All that is wanted is the exact text of the lines below from the one with "You are a GUI" through the one with "At what coordinates", inclusive, minus any pictures.

### Data section
[Start of section]
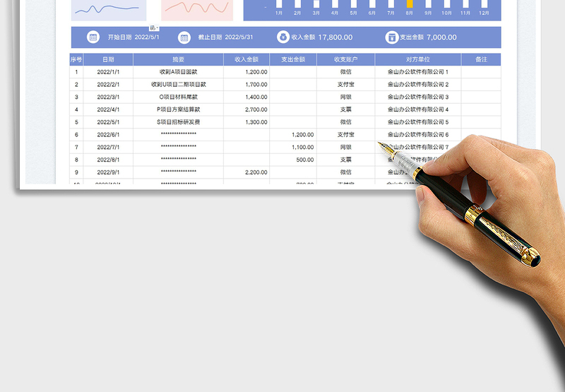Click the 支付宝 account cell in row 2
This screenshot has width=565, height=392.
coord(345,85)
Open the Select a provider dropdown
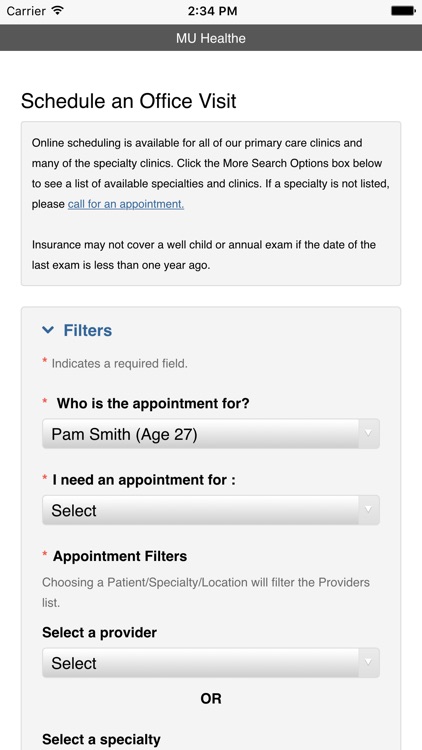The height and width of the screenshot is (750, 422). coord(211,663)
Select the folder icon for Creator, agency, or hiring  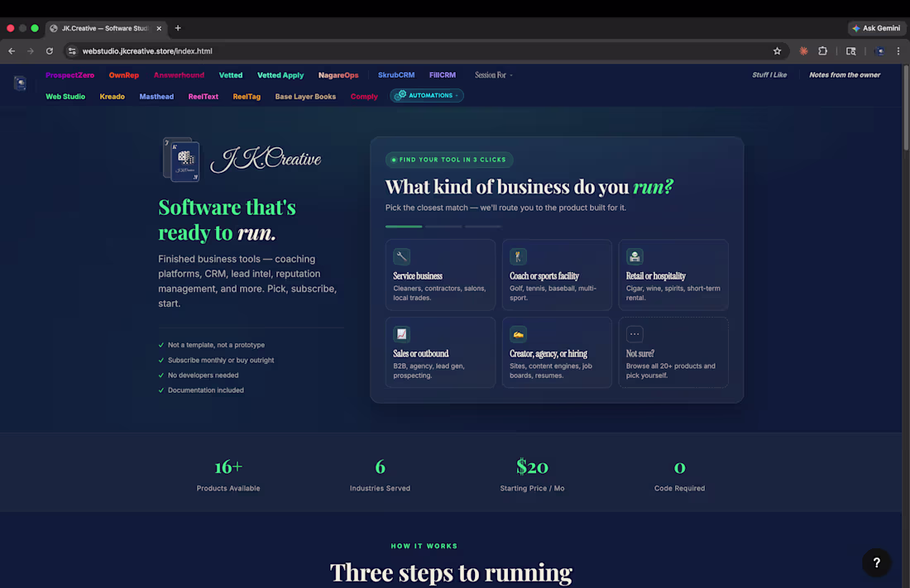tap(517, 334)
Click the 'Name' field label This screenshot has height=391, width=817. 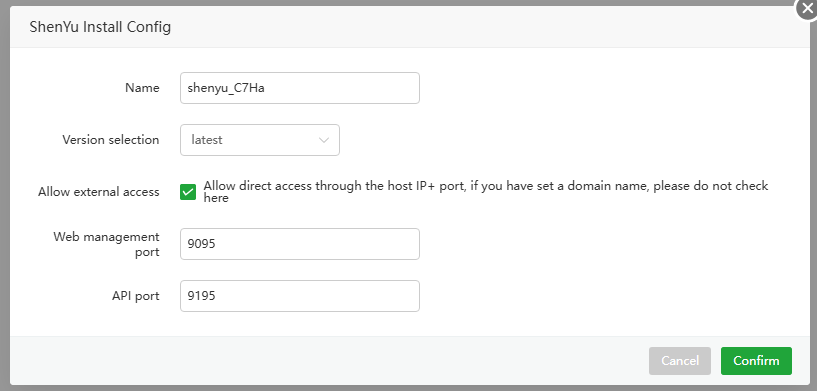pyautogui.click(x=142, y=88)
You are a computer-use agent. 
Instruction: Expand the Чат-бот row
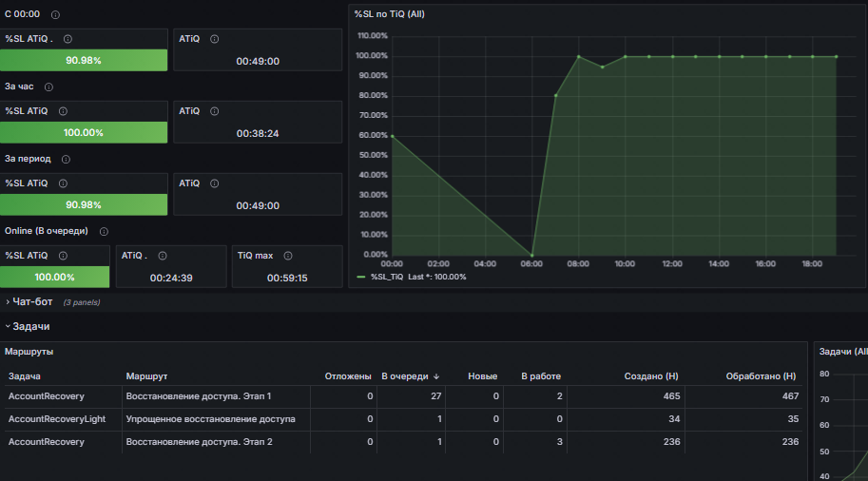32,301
[End of section]
[Start of section]
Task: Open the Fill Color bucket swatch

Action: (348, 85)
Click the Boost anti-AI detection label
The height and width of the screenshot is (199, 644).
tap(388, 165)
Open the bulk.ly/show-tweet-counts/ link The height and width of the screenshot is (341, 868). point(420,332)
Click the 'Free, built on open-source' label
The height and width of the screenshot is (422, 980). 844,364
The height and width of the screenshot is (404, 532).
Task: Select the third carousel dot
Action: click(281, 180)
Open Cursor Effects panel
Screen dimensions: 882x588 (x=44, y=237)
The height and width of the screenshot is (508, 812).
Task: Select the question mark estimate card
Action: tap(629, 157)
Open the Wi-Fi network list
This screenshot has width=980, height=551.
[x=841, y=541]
[End of section]
[Start of section]
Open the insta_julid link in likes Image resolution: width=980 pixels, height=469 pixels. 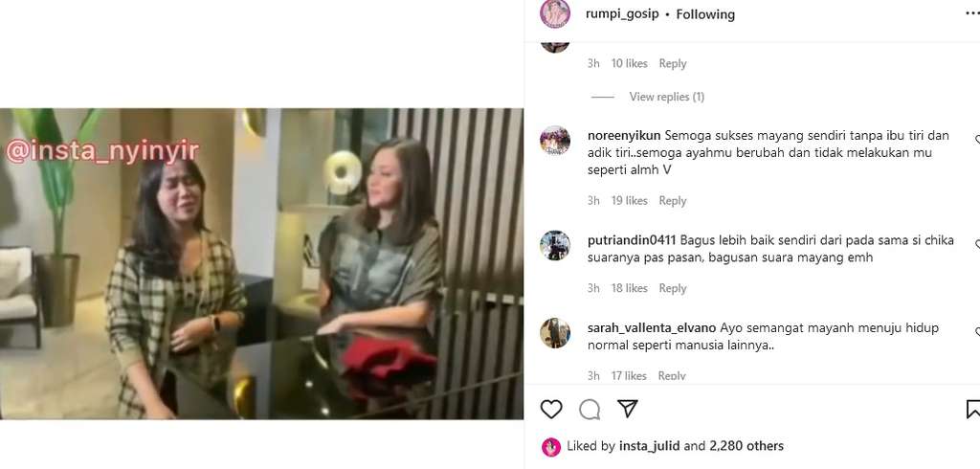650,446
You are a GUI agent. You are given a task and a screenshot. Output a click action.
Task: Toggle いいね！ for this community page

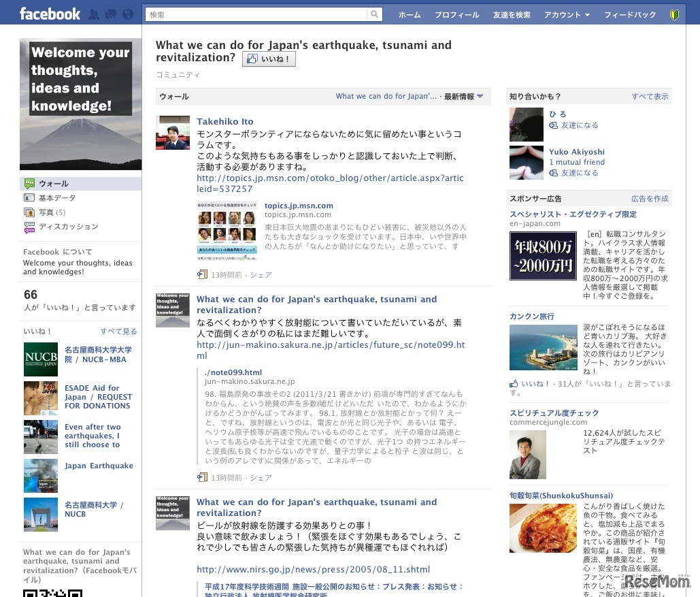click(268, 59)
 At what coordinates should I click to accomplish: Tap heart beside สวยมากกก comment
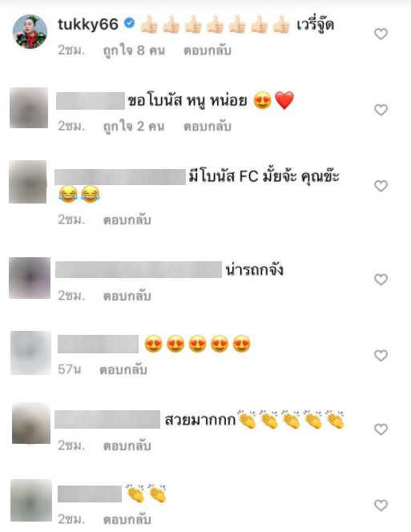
[End of section]
### Solution below
You are a GUI agent. You are given a task and a screenshot. Output a click action.
Task: Toggle いいね！ for this community page

click(268, 59)
 At what coordinates should I click to accomplish: Tap heart beside สวยมากกก comment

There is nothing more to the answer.